Dataset entries

:::

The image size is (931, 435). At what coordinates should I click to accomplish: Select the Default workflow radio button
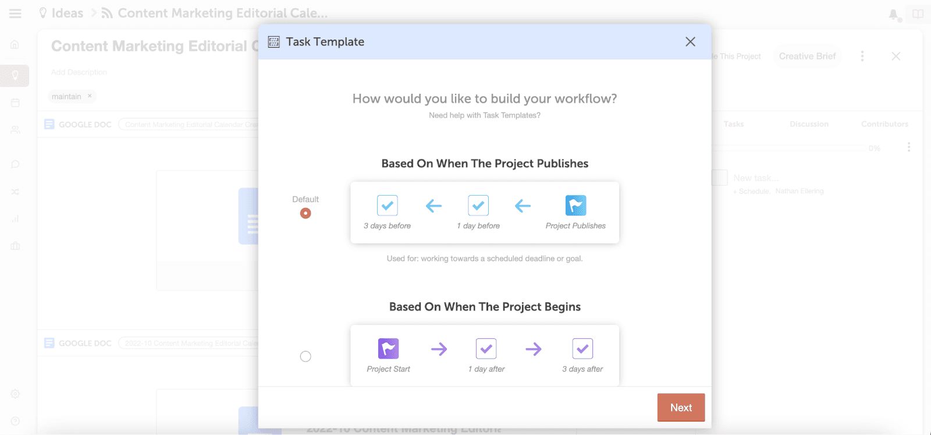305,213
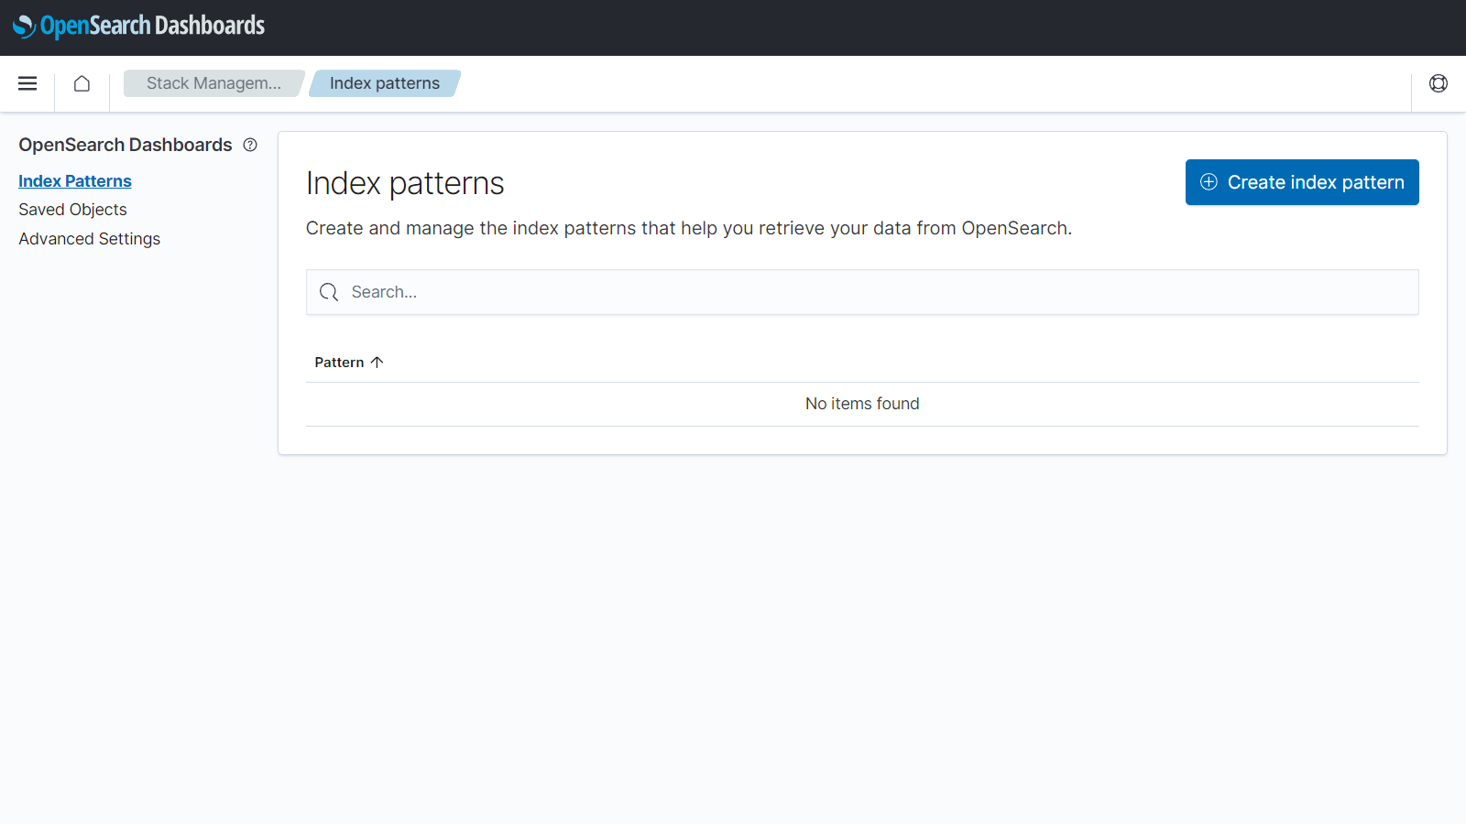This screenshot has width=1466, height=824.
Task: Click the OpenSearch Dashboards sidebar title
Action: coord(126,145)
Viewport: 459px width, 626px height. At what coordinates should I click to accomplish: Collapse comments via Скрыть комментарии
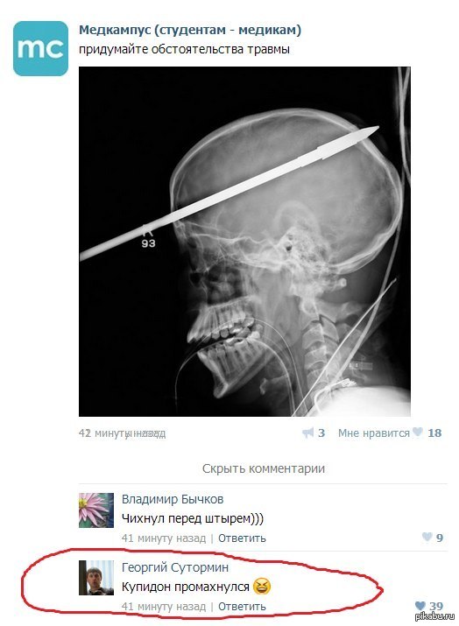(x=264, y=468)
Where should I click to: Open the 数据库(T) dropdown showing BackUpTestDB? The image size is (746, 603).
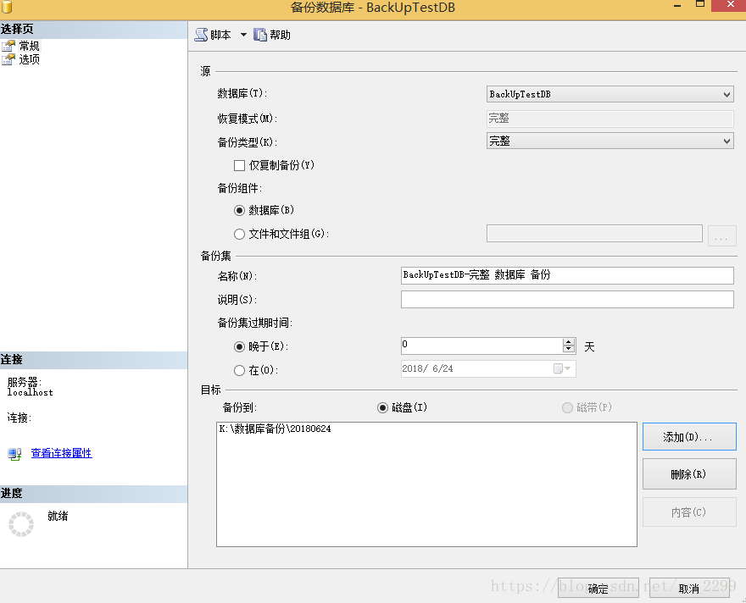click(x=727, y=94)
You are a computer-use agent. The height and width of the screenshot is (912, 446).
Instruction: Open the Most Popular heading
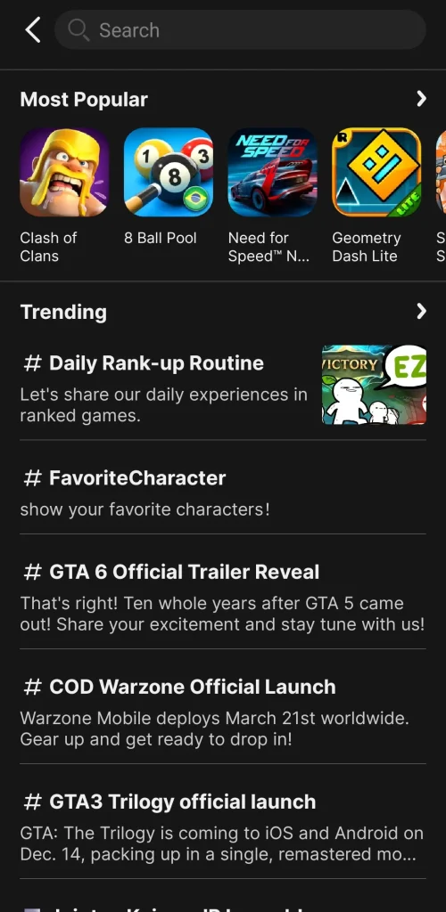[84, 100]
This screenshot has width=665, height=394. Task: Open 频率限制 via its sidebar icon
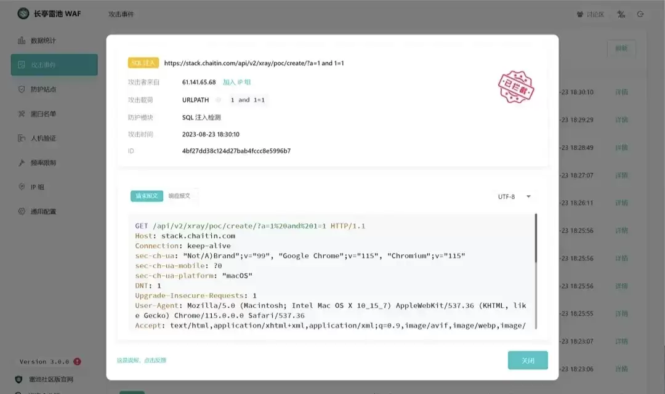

:::

### What this task involves
Give every record again without changing a word. Exclude the pictures.

### Reply to the exercise
The image size is (931, 435). At what coordinates should I click to accomplish: Select the Default workflow radio button
305,213
This screenshot has width=1466, height=824.
Task: Click the OpenSearch Dashboards sidebar title
Action: coord(126,145)
Viewport: 459px width, 626px height. At what coordinates should I click to accomplish: Collapse comments via Скрыть комментарии
(x=264, y=468)
Where should I click to: Open the 数据库(T) dropdown showing BackUpTestDB? The image size is (746, 603).
click(x=727, y=94)
You are a computer-use agent. The height and width of the screenshot is (912, 446).
Instruction: Open the Most Popular heading
[84, 100]
This screenshot has width=665, height=394. Task: Open 频率限制 via its sidebar icon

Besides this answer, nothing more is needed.